Временно оба завода находились на одной территории, но спустя некоторое время водочный был переведен в другое место – «Госхиммармзавод» стал разрастаться, вводя в действие все новые и новые цеха. Производство было очень вредным, отработанные газы погубили вокруг всю растительность, в помещениях стояла дымовая завеса, особенно когда проходила загрузка сырья, в цехе пантоцида, например, работать приходилось даже в противогазах. Я работала в бухгалтерии, – она, вместе с конструкторскими бюро и другими отделами, находилась на втором этаже над цехами, вырабатывавшими сульфидин, и вот в момент загрузки аммиака, дышать было очень тяжело, еще и глаза слезились, а производство работало круглосуточно. Меня спасало то, что время от времени отправлялась в центр города с заданиями: получение зарплаты для коллектива в Госбанке и там же сдачи платежных поручений, на Почтамте – перевода. А вызвано такое было тем, что кассир – женщина, хотя еще и довольно молодая, но больная, не могла преодолевать большие расстояния, не позволяло сердце, а я была среди работающих в бухгалтерии самая молодая – бегогонная, вот и выполняла эти задания, носясь по учреждениям со своим портфельчиком (уже знакомым тебе по моим описаниям выше), а в период получения денег присоединяла еще и чемоданчик (тоже знакомый). Однажды со мной приключилась (в момент получения зарплаты для завода) большая беда, но о ней в следующий раз… И так уж много написала, утомила, наверно, тебя, Мишенька, своей писаниной.

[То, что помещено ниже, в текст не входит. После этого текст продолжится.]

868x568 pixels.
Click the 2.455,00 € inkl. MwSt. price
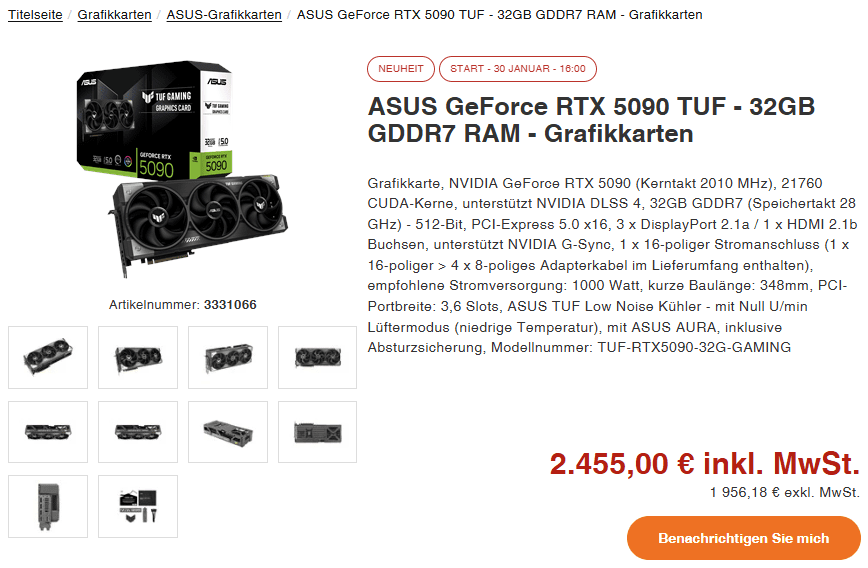pyautogui.click(x=704, y=464)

Однако хочу еще в этом письме написать о том, что в начале февраля 1942 года папу призвали в армию и мы с мамой остались вдвоем, бабушки с нами тогда еще не было, она объявилась уже потом, оказалось, что намного раньше нас приехала в Свердловск, найдя наших друзей. Каждый день отправлялась на вокзал в надежде встретиться с нами, но однажды не вернулась и, как позднее выяснилось, очень заболела и прямо с вокзала попала в больницу, а выздоровев, была направлена в какой-то колхоз, где добросовестно работала, став даже стахановкой.

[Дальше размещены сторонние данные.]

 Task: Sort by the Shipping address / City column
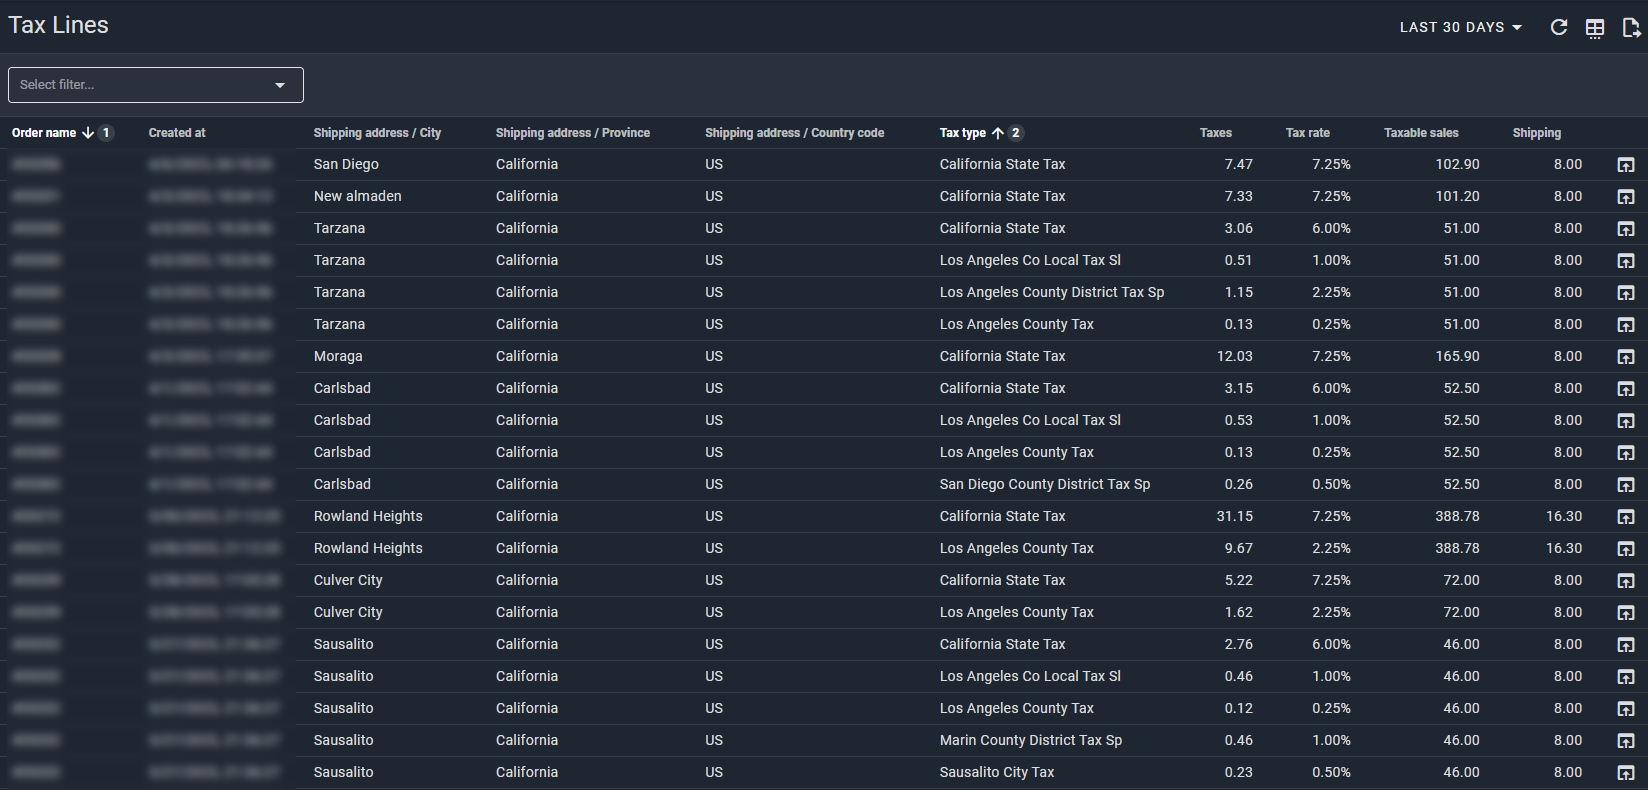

Папа служил недалеко от Ирбита: станция Монетная, разъезд Кедровка, п/я № 3, по этому адресу ты, Миша, как-то писал папочке. Благодаря близкому расстоянию иногда удавалось встретиться с папой: то он приезжал к нам, то мамочка ездила к нему, а его командиры довольно часто навещали нас с мамой, приезжая по делам в Ирбит, но это уже особая тема… Может быть, тебе неинтересно, конечно, описания жизни нашей тех далеких лет, но если бы, друг мой, нам удавалось встречаться с тобой чаще в послевоенные годы, я могла бы все это рассказывать при встречах, однако этого не получалось, поэтому я пишу теперь. Небось думаешь: ну вот еще объявился на мою голову один «писатель» со своими «мемуарами»!..
Считаю также своим долгом поблагодарить тебя, Мишенька, за столь высокую оценку моих умственных способностей, – спасибо, дорогой. Попутно вспомнила доброго, умного и преданного нашей семье друга (папиного ровесника), очень веселого, знавшего меня с детства, который говорил мне: «Ты, Лялечка, умница – это кошка дура!» После войны он приезжал к нам в Сумы, потом – в Ужгород. Сокрушался, что не удалась, не сложилась, как следовало бы, моя личная жизнь… В 1963 году посылала ему в Харьков, где проживал он со своей семьей, подарок – твой «Вишневый омут», высоко оценил он эту твою книгу (у меня хранится его отзыв, написанный в письме). Из жизни Илья Юрьевич ушел раньше папы еще.
Хочу коснуться нашего с тобой несчастья: нами потеряны очень близкие родные люди, мы действительно осиротели. Анастасия Николаевна (моя сестра. – М. А.) любила тебя всей своей доброй, ласковой душой. Если бы ты знал, как она радовалась каждому твоему, к сожалению, и редкому, и слишком краткому по времени приезду. Сообщая в своем послании о твоем посещении всегда писала: «А у меня был мой дорогой, любимый братик, братец!» Мы, конечно, радовались вместе с нею (в какой-то степени, встречался и с нами), посещая Анастасию Николаевну, ее родных и близких.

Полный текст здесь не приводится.